_Problem_
Nothing should differ. Repeat every record as written.

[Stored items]
Start of Block

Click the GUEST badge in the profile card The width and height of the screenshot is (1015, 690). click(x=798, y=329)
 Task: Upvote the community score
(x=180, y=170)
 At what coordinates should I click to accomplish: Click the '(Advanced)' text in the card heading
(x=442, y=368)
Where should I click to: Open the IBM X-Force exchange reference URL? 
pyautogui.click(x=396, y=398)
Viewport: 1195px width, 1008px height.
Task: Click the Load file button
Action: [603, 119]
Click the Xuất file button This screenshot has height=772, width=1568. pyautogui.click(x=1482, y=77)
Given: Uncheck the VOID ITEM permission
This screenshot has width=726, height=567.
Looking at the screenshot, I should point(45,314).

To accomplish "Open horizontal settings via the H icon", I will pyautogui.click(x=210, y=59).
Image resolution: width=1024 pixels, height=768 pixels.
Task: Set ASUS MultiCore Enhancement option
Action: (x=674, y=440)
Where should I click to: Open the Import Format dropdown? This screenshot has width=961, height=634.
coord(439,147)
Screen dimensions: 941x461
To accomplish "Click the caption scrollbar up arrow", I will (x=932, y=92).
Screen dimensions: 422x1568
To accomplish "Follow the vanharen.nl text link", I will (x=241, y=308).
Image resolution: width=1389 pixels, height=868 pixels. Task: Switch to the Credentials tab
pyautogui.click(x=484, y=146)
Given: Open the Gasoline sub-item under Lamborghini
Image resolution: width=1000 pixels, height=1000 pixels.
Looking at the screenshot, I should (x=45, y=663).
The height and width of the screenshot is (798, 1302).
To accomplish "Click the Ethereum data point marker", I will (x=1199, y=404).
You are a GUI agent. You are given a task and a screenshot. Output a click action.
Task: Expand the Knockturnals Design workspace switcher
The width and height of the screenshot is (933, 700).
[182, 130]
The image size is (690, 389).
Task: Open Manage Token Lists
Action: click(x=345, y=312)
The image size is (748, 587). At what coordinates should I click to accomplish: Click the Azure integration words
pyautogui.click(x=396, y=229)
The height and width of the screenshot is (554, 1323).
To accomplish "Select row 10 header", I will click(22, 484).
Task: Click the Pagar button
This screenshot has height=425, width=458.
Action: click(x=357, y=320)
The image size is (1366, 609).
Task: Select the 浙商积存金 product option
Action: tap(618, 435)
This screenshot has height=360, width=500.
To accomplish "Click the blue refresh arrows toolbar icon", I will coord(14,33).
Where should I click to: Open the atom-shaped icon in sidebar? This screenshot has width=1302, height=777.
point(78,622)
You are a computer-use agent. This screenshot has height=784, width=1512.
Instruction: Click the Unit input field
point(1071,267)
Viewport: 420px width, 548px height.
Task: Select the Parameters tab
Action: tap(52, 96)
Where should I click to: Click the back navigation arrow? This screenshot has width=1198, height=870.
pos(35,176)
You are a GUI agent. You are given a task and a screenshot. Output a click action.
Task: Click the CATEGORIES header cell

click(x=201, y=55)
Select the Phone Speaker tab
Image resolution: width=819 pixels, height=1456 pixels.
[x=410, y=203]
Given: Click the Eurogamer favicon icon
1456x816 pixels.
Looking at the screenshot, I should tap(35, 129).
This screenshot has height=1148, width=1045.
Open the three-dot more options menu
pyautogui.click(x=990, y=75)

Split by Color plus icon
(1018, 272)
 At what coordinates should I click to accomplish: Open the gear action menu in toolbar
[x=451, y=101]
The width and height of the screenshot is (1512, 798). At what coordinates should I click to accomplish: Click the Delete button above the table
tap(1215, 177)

End of Block

_Response_
Click the GUEST badge in the profile card The width and height of the screenshot is (1015, 690). click(x=798, y=329)
 Task: Upvote the community score
(x=180, y=170)
 At what coordinates should I click to accomplish: Click the '(Advanced)' text in the card heading
(x=442, y=368)
Where should I click to: Open the IBM X-Force exchange reference URL? 
pyautogui.click(x=396, y=398)
Viewport: 1195px width, 1008px height.
Task: Click the Load file button
Action: [603, 119]
Click the Xuất file button This screenshot has height=772, width=1568. pyautogui.click(x=1482, y=77)
Given: Uncheck the VOID ITEM permission
This screenshot has width=726, height=567.
Looking at the screenshot, I should point(45,314).

To accomplish "Open horizontal settings via the H icon", I will pyautogui.click(x=210, y=59).
Image resolution: width=1024 pixels, height=768 pixels.
Task: Set ASUS MultiCore Enhancement option
Action: (x=674, y=440)
Where should I click to: Open the Import Format dropdown? This screenshot has width=961, height=634.
coord(439,147)
Screen dimensions: 941x461
To accomplish "Click the caption scrollbar up arrow", I will (x=932, y=92).
Screen dimensions: 422x1568
To accomplish "Follow the vanharen.nl text link", I will (x=241, y=308).
Image resolution: width=1389 pixels, height=868 pixels. Task: Switch to the Credentials tab
pyautogui.click(x=484, y=146)
Given: Open the Gasoline sub-item under Lamborghini
Image resolution: width=1000 pixels, height=1000 pixels.
Looking at the screenshot, I should (x=45, y=663).
The height and width of the screenshot is (798, 1302).
To accomplish "Click the Ethereum data point marker", I will (x=1199, y=404).
You are a GUI agent. You are given a task and a screenshot. Output a click action.
Task: Expand the Knockturnals Design workspace switcher
The width and height of the screenshot is (933, 700).
[182, 130]
The image size is (690, 389).
Task: Open Manage Token Lists
Action: click(x=345, y=312)
The image size is (748, 587). At what coordinates should I click to accomplish: Click the Azure integration words
pyautogui.click(x=396, y=229)
The height and width of the screenshot is (554, 1323).
To accomplish "Select row 10 header", I will click(22, 484).
Task: Click the Pagar button
This screenshot has height=425, width=458.
Action: click(x=357, y=320)
The image size is (1366, 609).
Task: Select the 浙商积存金 product option
Action: tap(618, 435)
This screenshot has height=360, width=500.
To accomplish "Click the blue refresh arrows toolbar icon", I will coord(14,33).
Where should I click to: Open the atom-shaped icon in sidebar? This screenshot has width=1302, height=777.
point(78,622)
You are a computer-use agent. This screenshot has height=784, width=1512.
Instruction: Click the Unit input field
point(1071,267)
Viewport: 420px width, 548px height.
Task: Select the Parameters tab
Action: tap(52, 96)
Where should I click to: Click the back navigation arrow? This screenshot has width=1198, height=870.
pos(35,176)
You are a GUI agent. You are given a task and a screenshot. Output a click action.
Task: Click the CATEGORIES header cell

click(x=201, y=55)
Select the Phone Speaker tab
Image resolution: width=819 pixels, height=1456 pixels.
[x=410, y=203]
Given: Click the Eurogamer favicon icon
1456x816 pixels.
Looking at the screenshot, I should tap(35, 129).
This screenshot has height=1148, width=1045.
Open the three-dot more options menu
pyautogui.click(x=990, y=75)

Split by Color plus icon
(1018, 272)
 At what coordinates should I click to accomplish: Open the gear action menu in toolbar
[x=451, y=101]
The width and height of the screenshot is (1512, 798). At what coordinates should I click to accomplish: Click the Delete button above the table
tap(1215, 177)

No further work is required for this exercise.